Alecky blythe biography of george michael


Alecky Blythe

British playwright and screenwriter

Alecky Blythe, born ,[1] is a British playwright and screenwriter. She has written several plays, including the acclaimed musical London Road.[2]

Her first play Come Out Eli won a Time Out Award. The Girlfriend Experience premiered at the Royal Court and then transferred to the Young Vic in While researching the play she spent 18 months in a "quintessentially English" brothel in Bournemouth.[3]Do We Look Like Refugees? won a Fringe First Award at the Edinburgh Festival. London Road, dealing with the murders of five sex workers in Ipswich in [4], opened at the National Theatre's Cottesloe Theatre in to widespread acclaim. It was named Best Musical at the Critics' Circle Awards and transferred to the National's larger Olivier stage in Her subsequent play, Have I Been All My Life?, about a talent contest in Stoke,[5] opened at the New Vic Theatre in April

In other work, Blythe took part in Headlong Theatre's production of Decade at St Katherine's Docks.
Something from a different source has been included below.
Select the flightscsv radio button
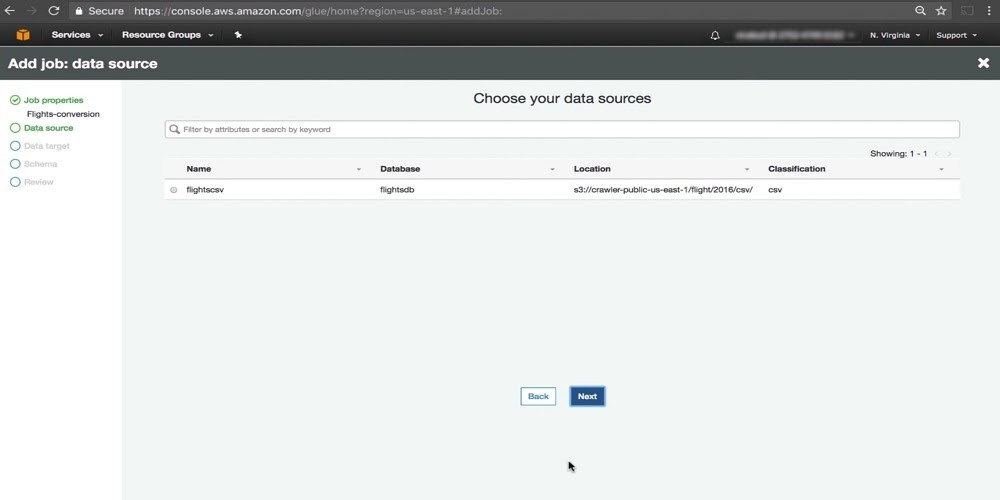Viewport: 1000px width, 500px height. (x=174, y=190)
She wrote and co-directed a BBC2 documentary on the London riots. She is also working on a film script.

Blythe is best known for her pioneering work in verbatim theatre. Her theatre company Recorded Delivery was set up in to advance this branch of theatre.
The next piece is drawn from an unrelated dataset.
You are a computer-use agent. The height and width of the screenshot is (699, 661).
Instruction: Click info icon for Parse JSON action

In , Blythe's Little Revolution was produced at the Almeida Theatre. Blythe acted as a version of herself, and the cast included Ronni Ancona and Imogen Stubbs.
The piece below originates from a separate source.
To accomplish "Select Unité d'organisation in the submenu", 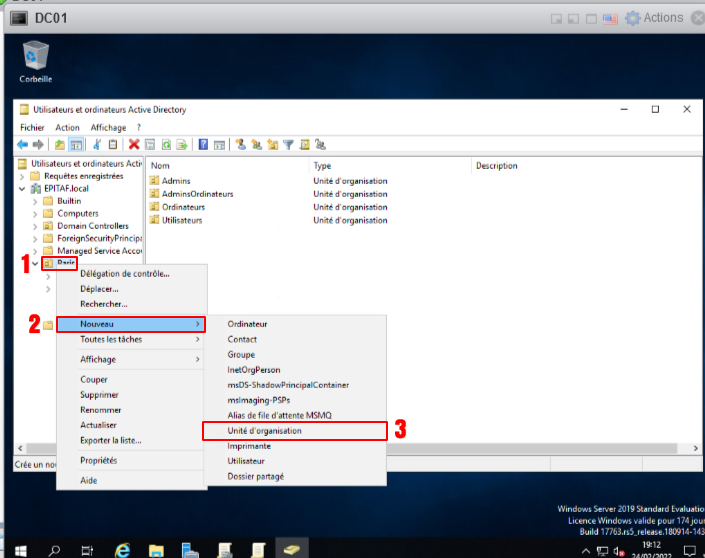I will (x=264, y=431).
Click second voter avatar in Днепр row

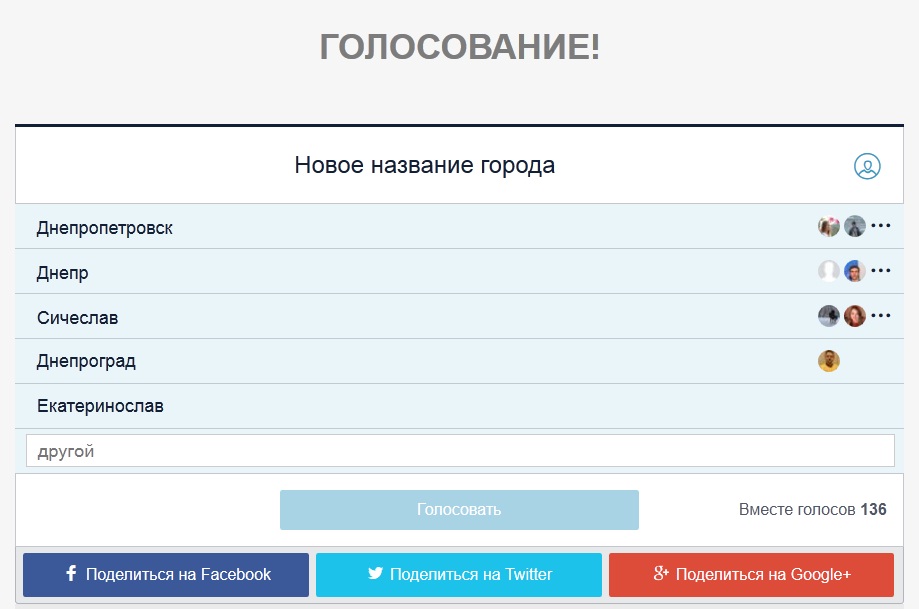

In June , the National Theatre announced that it would stage a co-production of Our Generation with Chichester Festival Theatre early in , a work based on interviews about the lives of 12 young British people, directed by the latter's artistic director Daniel Evans. The interviews took place over a period of 5 years and the 12 young people from across the UK including Belfast, Birmingham, East of England, Glasgow, London and North Wales.